Updated on July 22, 2019
|Shuzo Sumi||Chairman of the Nominating Committee (Outside Director)|
|Koichi Miyata||Nominating Committee Member (Outside Director)|
|John V. Roos||Nominating Committee Member (Outside Director)|
|Yoshihiko Hatanaka||Nominating Committee Member (Outside Director)|
|Kenichiro Yoshida||Nominating Committee Member (Director)|
The Nominating Committee determines the content of proposals regarding the appointment and dismissal of Directors, considering the policy on composition of the Board, the qualifications for Directors and the limitation of re-election of Directors. Please refer to the page below for more details.

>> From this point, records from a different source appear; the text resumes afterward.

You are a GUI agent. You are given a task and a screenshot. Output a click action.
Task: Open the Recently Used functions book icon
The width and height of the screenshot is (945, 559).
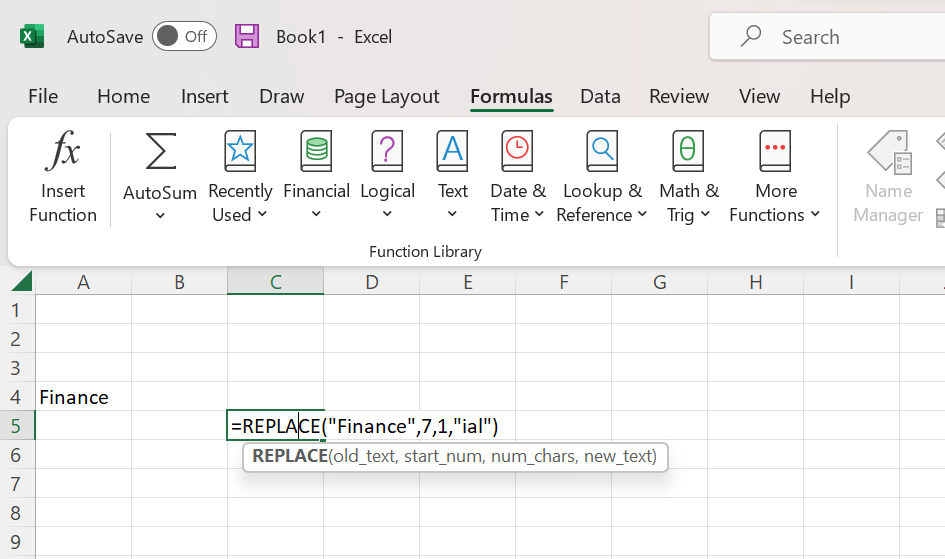(240, 152)
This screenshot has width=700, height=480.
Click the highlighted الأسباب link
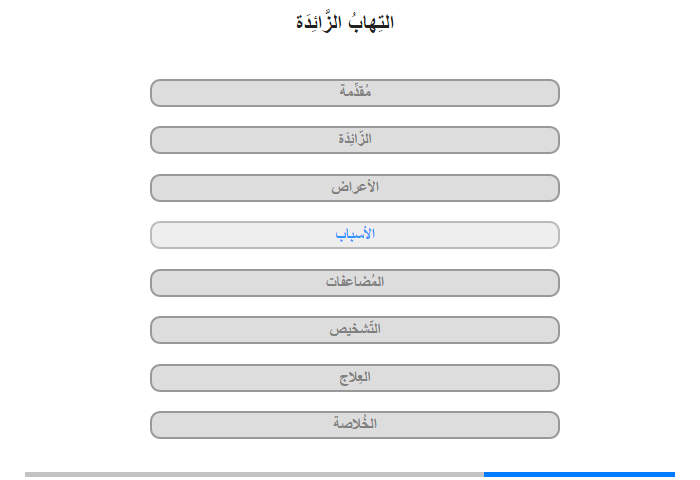click(x=355, y=235)
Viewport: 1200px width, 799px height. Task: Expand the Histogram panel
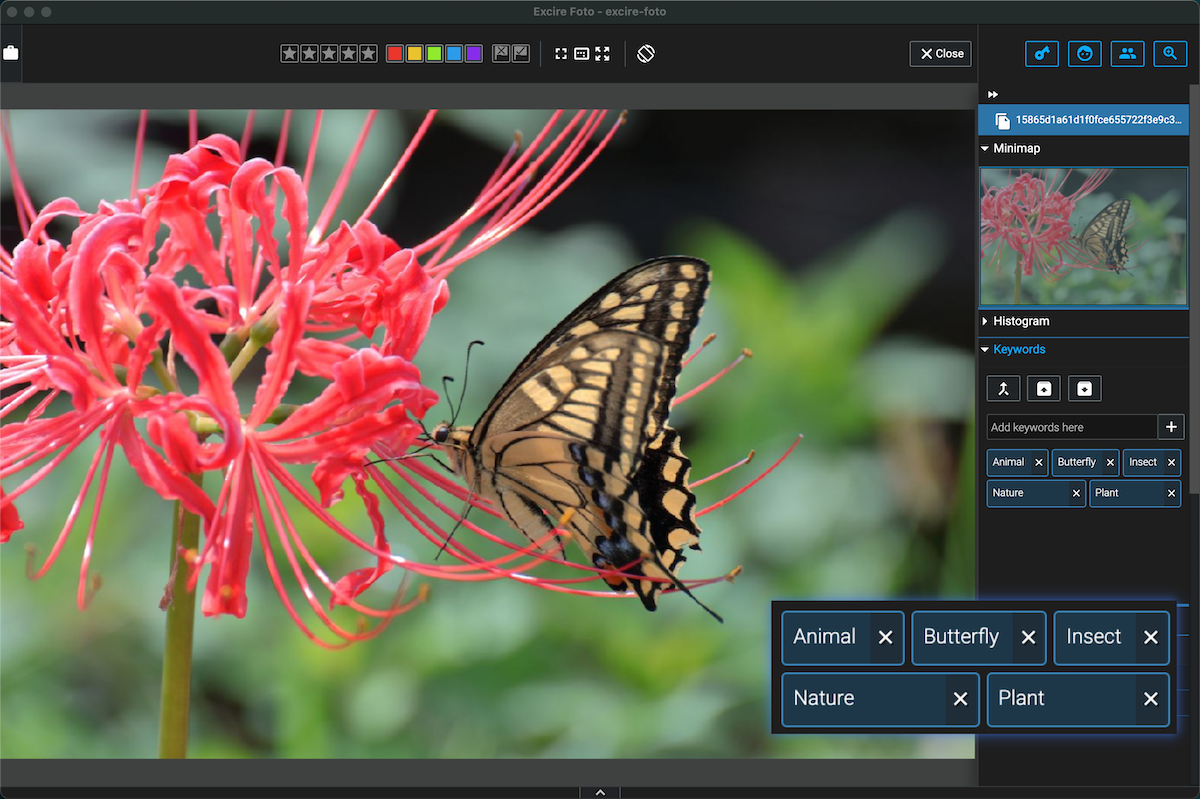(1020, 321)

The Nominating Committee must consist of at least three Directors, the majority of whom must be outside Directors. In addition, under the Board Charter, at least one Director of the Nominating Committee shall be a Corporate Executive Officer and the chair is to be selected from among the outside Directors. In determining whether to appoint or remove a member of the Nominating Committee, continuity of the Nominating Committee shall be duly taken into account. As of June 18, 2019, the Nominating Committee is comprised of five Directors, four of whom are outside Directors.
To enhance collaboration between the Nominating Committee and the Compensation Committee, some of the outside Directors become members of both Committees, and as such the evaluation results made by the Compensation Committee of executives who are subject to succession plans are shared with the Nominating Committee. This collaboration allows the Nominating Committee to effectively judge the appropriateness of appointment and removal of the subject executives and allows the Compensation Committee to effectively determine the amount and contents of his/her individual compensation.
The Nominating Committee evaluates the succession plans for the CEO and other executives designated by the Nominating Committee and the implementation of such plans, and reports its evaluation results to the Board, as appropriate.
For such evaluations, the CEO periodically reports the draft succession plans to the Nominating Committee and the Nominating Committee reviews such plans. As a part of such review, the Nominating Committee considers the development or promotion of the next generation’s management and evaluates whether such plan is prepared in a reasonable manner in light of Sony’s purpose to create sustainable social value and to enhance the corporate value over the mid- to long-term.